While most participants replied in the affirmative, views were nuanced with respect to the assessment of the recent revival of an interventionist economic agenda. One participant strongly warned against governments increasingly using the fig-leave of concerns about geopolitics, national security, supply-chain resilience, climate change, and the erosion of the middle-class to forsake reliance on markets only to be replaced by harmful and inefficient state intervention. Most participants, however, were broadly welcoming the state making a comeback, with many finding no reason to mourn the passing of the neoliberal consensus given its wide array of shortcomings and blind spots; but there was also widespread agreement on the need of carefully calibrating interventionist strategies given the risk of vested interests and falling into the traps of zero-sum or negative sum games. Specifically, one discussant, quoting inter alia Joe Stiglitz, argued that the neoliberal era had anyway been largely a charade with globalisation, deregulation and privatisation shaped primarily in the interests of large corporations and financial institutions; and she was concerned that “big business interests” may capture the political and intellectual agenda in a similar manner as the neoliberal doctrine did in the 1980s. Other speakers were more optimistic about a constructive way forward tackling genuine social, economic, and environmental problems, aiming to repair the fissures created by neoliberal policies.

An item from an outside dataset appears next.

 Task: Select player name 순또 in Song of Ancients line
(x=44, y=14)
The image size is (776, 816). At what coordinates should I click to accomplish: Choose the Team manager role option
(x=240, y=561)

In its concluding remarks, the Chair affirmed the apparent shift away from the neoliberal orthodoxy towards more active state interventionism. While welcoming the critical opportunity to rethink and rearrange the balance of the state and the market, the Chair also cautioned against throwing out the baby with the bathwater, emphasising the perpetual risk of the powerful of both making the rules and flouting them at will; in that context, the Chair also noted that in her opinion the so-called neoliberal consensus rather reflected the interests of international economic power players than a genuine ordoliberal agenda. In closing, the Chair expressed her hope for a new constructive playbook at both national and international levels, deliberately using the phrase “without being naïve”.
There is and was no "neoliberal" economic theory, neoclassical economics reigned supreme throughout. But arguably there was and still is to some extent neoliberal economic policy, giving rise to the deleterious Maastricht criteria, the EU's overriding objective of "budget consolidation". But, as noted, all that played into the hands of a) financial market actors and b) large multinational corporations which effected their influence on policy.
While there is more state interventionism today, it does certainly not follow any known economic doctrine. But the danger remains that the state gets captured again by powerful interests. We need effective "countervailing power" (@ Galbraith the elder) by changing the political process involving civil society.